**Zu befolgende Anweisung**
Schreiben Sie den unten stehenden Text über die Arbeiterbewegung und die gesellschaftliche Liberalisierung vollständig und Wort für Wort ab.

**Ausgangstext**
******

Die Arbeiterbewegung hat sich die gesellschaftliche Liberalisierung nicht immer unverzüglich und ohne interne Kontroversen auf ihre Fahnen geschrieben – letztlich haben sich entsprechende Positionen aber als fester Bestandteil des Sozialismus etabliert. Denn erstens haben politisch organisierte Arbeiterinnen und Arbeiter über die Zeit erkannt, dass hierarchische Unterdrückungsmechanismen leicht gegen sie als Klasse instrumentalisiert werden können, selbst wenn sie persönlich nicht von ihnen betroffen sind: Eine entlang von ethnischen oder religiösen Konflikten gespaltene Arbeiterklasse lässt sich leichter ausbeuten. Zweitens ist Rebellion überbordend: Wer sich daran gewöhnt, sich vom Chef nichts bieten zu lassen, nimmt diese Haltung früher oder später auch gegenüber Pfarrer und Ehemann ein.
Die sozialistische Arbeiterbewegung war über ein Jahrhundert lang die Haupttriebkraft einer allgemeinen gesellschaftspolitischen Liberalisierung vieler Gesellschaften. Das Versprechen der Befreiung von überkommenen Hierarchien war stets eine der zentralen Verheißungen linker Politik – und meist auch eine ihrer populärsten. Das Verständnis davon, was dies genau bedeutet, hat sich zwar über die Jahrzehnte verschoben, alles andere wäre aber auch mehr als seltsam.
Die tiefgreifende soziale Liberalisierung der meisten Industriegesellschaften in Europa, Nordamerika, Ostasien und anderswo ist einer der größten politischen Erfolge der Linken – doch tragischerweise flüchtet sie sich heute vor diesem Erbe der Arbeiterbewegung. Menschen mit einfacher Bildung und normalen Jobs traut sie heute nicht mehr zu, Impulsgeber der Emanzipation zu sein.

******

**Bereitgestellte Daten**

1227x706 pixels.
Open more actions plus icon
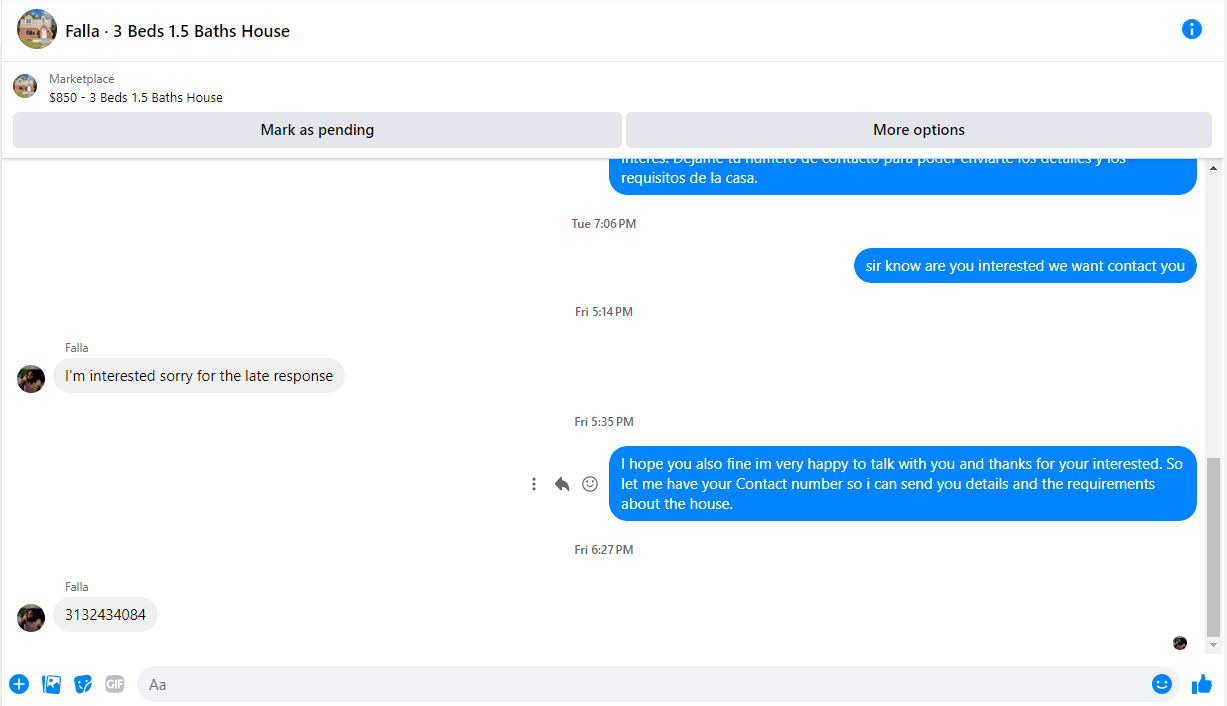(x=19, y=684)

******

**Antwort zur Aufgabe**
Die Arbeiterbewegung hat sich die gesellschaftliche Liberalisierung nicht immer unverzüglich und ohne interne Kontroversen auf ihre Fahnen geschrieben – letztlich haben sich entsprechende Positionen aber als fester Bestandteil des Sozialismus etabliert. Denn erstens haben politisch organisierte Arbeiterinnen und Arbeiter über die Zeit erkannt, dass hierarchische Unterdrückungsmechanismen leicht gegen sie als Klasse instrumentalisiert werden können, selbst wenn sie persönlich nicht von ihnen betroffen sind: Eine entlang von ethnischen oder religiösen Konflikten gespaltene Arbeiterklasse lässt sich leichter ausbeuten. Zweitens ist Rebellion überbordend: Wer sich daran gewöhnt, sich vom Chef nichts bieten zu lassen, nimmt diese Haltung früher oder später auch gegenüber Pfarrer und Ehemann ein.
Die sozialistische Arbeiterbewegung war über ein Jahrhundert lang die Haupttriebkraft einer allgemeinen gesellschaftspolitischen Liberalisierung vieler Gesellschaften. Das Versprechen der Befreiung von überkommenen Hierarchien war stets eine der zentralen Verheißungen linker Politik – und meist auch eine ihrer populärsten. Das Verständnis davon, was dies genau bedeutet, hat sich zwar über die Jahrzehnte verschoben, alles andere wäre aber auch mehr als seltsam.
Die tiefgreifende soziale Liberalisierung der meisten Industriegesellschaften in Europa, Nordamerika, Ostasien und anderswo ist einer der größten politischen Erfolge der Linken – doch tragischerweise flüchtet sie sich heute vor diesem Erbe der Arbeiterbewegung. Menschen mit einfacher Bildung und normalen Jobs traut sie heute nicht mehr zu, Impulsgeber der Emanzipation zu sein.